About 1,500 people have attended a memorial service in Leeds for a teacher stabbed to death by a pupil during lessons.
Ann Maguire, 61, was killed in April by a 15-year-old boy at Corpus Christi Catholic college in the city, where she had taught Spanish for 40 years. Due to retire this summer, she was thought of as “the mother of the school”. The boy, who cannot be named for legal reasons, is due to stand trial for her murder in November.
So many pupils and teachers past and present turned up for the service at Leeds town hall on Monday that 250 were left outside, watching a live broadcast on a big screen. The event had the air of a state funeral, with roads closed to make way for the queue of mourners – many in school uniform – which snaked around the back of the building.
Many wiped away tears as they listened to the intensely personal service, filled with anecdotes of a woman who inspired generations of children. Monsignor John Wilson described her as “this guitar-wielding, choir-conducting, Spanish-speaking, prayer-encouraging, vivacious presence in our lives and in school”.
One teacher, Sheila O’Kane, remembered Maguire strapping on roller skates and cajoling even the most reluctant children on to the rink during a school trip. She employed the same remarkable powers of persuasion to get the most unlikely pupils to join her choir, where she would strum Carole King and Beatles songs on her guitar with the rainbow strap, picking out the notes on a plectrum she had fashioned out of the lid of a margarine tub.
Another colleague, Pete Fusco, said she was always the last to leave school when the caretaker came to lock up, and would often drop pupils off at home at night, sometimes taking them for a meal on the way.
The mourners heard that despite going “way beyond the job description”, as the Leeds council leader, Keith Wakefield, put it, Maguire always made time for her family.

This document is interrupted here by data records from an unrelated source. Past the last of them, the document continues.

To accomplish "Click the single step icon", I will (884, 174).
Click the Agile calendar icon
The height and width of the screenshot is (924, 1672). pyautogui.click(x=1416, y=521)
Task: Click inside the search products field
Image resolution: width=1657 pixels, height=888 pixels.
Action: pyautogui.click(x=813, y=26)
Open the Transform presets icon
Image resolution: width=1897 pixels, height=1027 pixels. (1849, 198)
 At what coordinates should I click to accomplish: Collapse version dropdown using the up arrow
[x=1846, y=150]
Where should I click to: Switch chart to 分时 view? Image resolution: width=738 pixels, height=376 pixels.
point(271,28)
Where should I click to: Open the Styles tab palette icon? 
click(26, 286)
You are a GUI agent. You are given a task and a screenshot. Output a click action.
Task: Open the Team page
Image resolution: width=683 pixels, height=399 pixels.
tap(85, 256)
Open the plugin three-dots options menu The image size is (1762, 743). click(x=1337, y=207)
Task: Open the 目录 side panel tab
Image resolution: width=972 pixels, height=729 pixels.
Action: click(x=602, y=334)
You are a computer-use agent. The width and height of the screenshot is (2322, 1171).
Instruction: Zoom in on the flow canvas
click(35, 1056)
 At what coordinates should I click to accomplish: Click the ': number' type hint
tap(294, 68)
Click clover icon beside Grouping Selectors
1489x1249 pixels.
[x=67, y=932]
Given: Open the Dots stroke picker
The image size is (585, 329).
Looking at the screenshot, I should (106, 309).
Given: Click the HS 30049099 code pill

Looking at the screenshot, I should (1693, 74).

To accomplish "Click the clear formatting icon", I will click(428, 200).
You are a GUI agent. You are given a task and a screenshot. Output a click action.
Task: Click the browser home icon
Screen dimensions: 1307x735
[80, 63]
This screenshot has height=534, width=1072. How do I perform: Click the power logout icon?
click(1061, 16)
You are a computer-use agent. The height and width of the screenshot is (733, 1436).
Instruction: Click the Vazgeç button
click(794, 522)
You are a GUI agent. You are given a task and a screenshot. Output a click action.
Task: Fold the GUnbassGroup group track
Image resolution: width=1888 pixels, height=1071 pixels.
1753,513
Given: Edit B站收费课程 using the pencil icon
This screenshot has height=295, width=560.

She would stay up late into the night sewing dance costumes for her daughters, Kerry and Emma, and would bake cakes with them in the small hours if they could not sleep. When they both went off to ballet school in London, she wrote daily letters and would record tapes of herself reading Jane Austen for them to listen to if they got homesick. She went up and down the M1 to visit them, often with a pile of books in the car to mark before Monday morning.
As well as their daughters, Maguire and her husband Don looked after her two nephews, Daniel and Andrew Poole. The boys joined the family in Leeds after their mother, Ann’s sister, was killed when they were of primary school age.
They took to the stage to deliver a public tribute to the woman they thought of as their mother. The boys, now grown men, said Maguire loved writing and receiving letters, and so delivered their eulogy as a letter addressed to her.
Andrew recalled wet camping trips in the family’s 1970s caravan and all four children bundling into one bed so that Maguire could read to them – Enid Blyton’s The Secret Seven and Roald Dahl. Daniel remembered birthday parties and letters from Father Christmas “written in a shakier version of your handwriting”.
Daniel added: “By far the most valuable thing you gave us was your time. There was never an occasion when you didn’t go the extra mile – and then 20 more – for any of us. There was never a time when you didn’t have time. And I think that’s why so many people are here today. Because they know you went the extra mile for them too, at some point.
“Maybe it was a five-minute chat or extra help with homework; a shoulder to cry on, some words of encouragement, an unexpected visit or a night of singing until the early hours. We all delivered our problems on to your shoulders, thinking you were an indestructible force who never let us down.
“As a child, looking at his mother, you were 10ft tall and made of steel. You weren’t, of course. You were a very content 5ft 3in with the warmth of a loving mother and the heart of a lioness.”
Current pupils and staff sang one of Maguire’s favourite Beatles songs, In My Life, which includes the lyrics “But of all these friends and lovers/ There is no one compares with you”. The school had also made a video where different generations paid tribute to their favourite teacher and colleague. One woman compared Maguire to Maria von Trapp in the Sound of Music as she gathered up “waifs and strays” in the school corridors to sing in her choir. A young woman giggled as she recalled Maguire “taking out a whole Italian ski school” by crashing into them on a school ski trip. An older, bearded man, credited her with having “taught me to actually be the person in your head”.
At the end of the video, staff and pupils were asked to sum up Maguire in one word. Wild, wacky, perfect, passionate, fantastic, amazing, extraordinary, trustworthy, magnetic, phenomenal, authentic were just some of the words they chose. One asked for two. Maguire, she said, was simply “an angel”.